### The exercise
Copy the following items word for word, reproducing every line as it appears.
===== Records supplied =====
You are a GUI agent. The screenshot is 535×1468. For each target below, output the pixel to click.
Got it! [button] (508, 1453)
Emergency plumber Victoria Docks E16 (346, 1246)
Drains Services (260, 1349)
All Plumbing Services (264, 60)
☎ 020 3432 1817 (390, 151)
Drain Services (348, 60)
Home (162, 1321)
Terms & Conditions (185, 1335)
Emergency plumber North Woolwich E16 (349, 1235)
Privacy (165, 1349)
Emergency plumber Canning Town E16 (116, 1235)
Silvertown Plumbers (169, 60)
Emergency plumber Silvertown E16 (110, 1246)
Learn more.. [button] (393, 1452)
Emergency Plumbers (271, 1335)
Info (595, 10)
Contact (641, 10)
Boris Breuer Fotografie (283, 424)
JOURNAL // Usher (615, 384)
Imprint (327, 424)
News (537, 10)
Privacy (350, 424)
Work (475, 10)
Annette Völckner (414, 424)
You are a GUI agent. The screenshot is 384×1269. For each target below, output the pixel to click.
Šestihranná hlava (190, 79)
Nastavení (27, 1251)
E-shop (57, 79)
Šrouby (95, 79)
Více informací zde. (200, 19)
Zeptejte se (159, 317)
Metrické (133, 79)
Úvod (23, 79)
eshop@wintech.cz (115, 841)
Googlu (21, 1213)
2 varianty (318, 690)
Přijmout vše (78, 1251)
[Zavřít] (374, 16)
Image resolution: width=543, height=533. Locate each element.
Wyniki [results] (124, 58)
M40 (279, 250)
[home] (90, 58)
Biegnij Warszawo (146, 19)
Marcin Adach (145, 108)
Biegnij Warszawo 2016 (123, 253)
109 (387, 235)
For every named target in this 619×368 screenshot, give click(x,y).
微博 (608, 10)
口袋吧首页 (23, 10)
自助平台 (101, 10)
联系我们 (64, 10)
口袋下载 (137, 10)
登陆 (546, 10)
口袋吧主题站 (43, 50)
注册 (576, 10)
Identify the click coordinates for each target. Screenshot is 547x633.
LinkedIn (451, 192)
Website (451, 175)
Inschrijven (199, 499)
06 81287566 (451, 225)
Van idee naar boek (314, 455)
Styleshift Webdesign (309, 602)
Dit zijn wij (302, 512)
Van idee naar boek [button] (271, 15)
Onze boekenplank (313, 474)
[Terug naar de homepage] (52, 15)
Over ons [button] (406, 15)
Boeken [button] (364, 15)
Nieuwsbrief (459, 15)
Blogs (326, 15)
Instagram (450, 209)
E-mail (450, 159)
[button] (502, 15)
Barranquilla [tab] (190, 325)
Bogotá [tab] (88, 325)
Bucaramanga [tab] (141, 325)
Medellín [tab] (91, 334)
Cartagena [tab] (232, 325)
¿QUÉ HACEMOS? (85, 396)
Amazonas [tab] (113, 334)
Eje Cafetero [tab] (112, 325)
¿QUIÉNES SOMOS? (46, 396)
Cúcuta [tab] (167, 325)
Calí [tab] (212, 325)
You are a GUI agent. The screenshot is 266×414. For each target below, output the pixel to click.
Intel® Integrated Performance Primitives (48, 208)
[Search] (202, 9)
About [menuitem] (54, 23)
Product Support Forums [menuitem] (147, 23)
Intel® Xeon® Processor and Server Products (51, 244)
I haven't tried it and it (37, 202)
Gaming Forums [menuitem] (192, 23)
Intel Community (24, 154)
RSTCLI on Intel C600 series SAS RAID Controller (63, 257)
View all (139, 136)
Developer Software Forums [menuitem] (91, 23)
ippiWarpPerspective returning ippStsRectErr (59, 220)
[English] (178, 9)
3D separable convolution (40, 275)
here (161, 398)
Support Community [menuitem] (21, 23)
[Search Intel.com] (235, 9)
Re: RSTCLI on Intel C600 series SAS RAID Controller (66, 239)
=====
### In response
You are a GUI agent. The screenshot is 535×1468. For each target below, output the pixel to click.
Got it! [button] (508, 1453)
Emergency plumber Victoria Docks E16 (346, 1246)
Drains Services (260, 1349)
All Plumbing Services (264, 60)
☎ 020 3432 1817 (390, 151)
Drain Services (348, 60)
Home (162, 1321)
Terms & Conditions (185, 1335)
Emergency plumber North Woolwich E16 (349, 1235)
Privacy (165, 1349)
Emergency plumber Canning Town E16 (116, 1235)
Silvertown Plumbers (169, 60)
Emergency plumber Silvertown E16 (110, 1246)
Learn more.. [button] (393, 1452)
Emergency Plumbers (271, 1335)
Info (595, 10)
Contact (641, 10)
Boris Breuer Fotografie (283, 424)
JOURNAL // Usher (615, 384)
Imprint (327, 424)
News (537, 10)
Privacy (350, 424)
Work (475, 10)
Annette Völckner (414, 424)
You are a GUI agent. The screenshot is 384×1269. For each target below, output the pixel to click.
Šestihranná hlava (190, 79)
Nastavení (27, 1251)
E-shop (57, 79)
Šrouby (95, 79)
Více informací zde. (200, 19)
Zeptejte se (159, 317)
Metrické (133, 79)
Úvod (23, 79)
eshop@wintech.cz (115, 841)
Googlu (21, 1213)
2 varianty (318, 690)
Přijmout vše (78, 1251)
[Zavřít] (374, 16)
Image resolution: width=543, height=533. Locate each element.
Wyniki [results] (124, 58)
M40 (279, 250)
[home] (90, 58)
Biegnij Warszawo (146, 19)
Marcin Adach (145, 108)
Biegnij Warszawo 2016 (123, 253)
109 (387, 235)
For every named target in this 619×368 screenshot, give click(x,y).
微博 (608, 10)
口袋吧首页 (23, 10)
自助平台 (101, 10)
联系我们 (64, 10)
口袋下载 (137, 10)
登陆 (546, 10)
口袋吧主题站 (43, 50)
注册 (576, 10)
Identify the click coordinates for each target. Screenshot is 547x633.
LinkedIn (451, 192)
Website (451, 175)
Inschrijven (199, 499)
06 81287566 (451, 225)
Van idee naar boek (314, 455)
Styleshift Webdesign (309, 602)
Dit zijn wij (302, 512)
Van idee naar boek [button] (271, 15)
Onze boekenplank (313, 474)
[Terug naar de homepage] (52, 15)
Over ons [button] (406, 15)
Boeken [button] (364, 15)
Nieuwsbrief (459, 15)
Blogs (326, 15)
Instagram (450, 209)
E-mail (450, 159)
[button] (502, 15)
Barranquilla [tab] (190, 325)
Bogotá [tab] (88, 325)
Bucaramanga [tab] (141, 325)
Medellín [tab] (91, 334)
Cartagena [tab] (232, 325)
¿QUÉ HACEMOS? (85, 396)
Amazonas [tab] (113, 334)
Eje Cafetero [tab] (112, 325)
¿QUIÉNES SOMOS? (46, 396)
Cúcuta [tab] (167, 325)
Calí [tab] (212, 325)
You are a GUI agent. The screenshot is 266×414. For each target below, output the pixel to click.
Intel® Integrated Performance Primitives (48, 208)
[Search] (202, 9)
About [menuitem] (54, 23)
Product Support Forums [menuitem] (147, 23)
Intel® Xeon® Processor and Server Products (51, 244)
I haven't tried it and it (37, 202)
Gaming Forums [menuitem] (192, 23)
Intel Community (24, 154)
RSTCLI on Intel C600 series SAS RAID Controller (63, 257)
View all (139, 136)
Developer Software Forums [menuitem] (91, 23)
ippiWarpPerspective returning ippStsRectErr (59, 220)
[English] (178, 9)
3D separable convolution (40, 275)
here (161, 398)
Support Community [menuitem] (21, 23)
[Search Intel.com] (235, 9)
Re: RSTCLI on Intel C600 series SAS RAID Controller (66, 239)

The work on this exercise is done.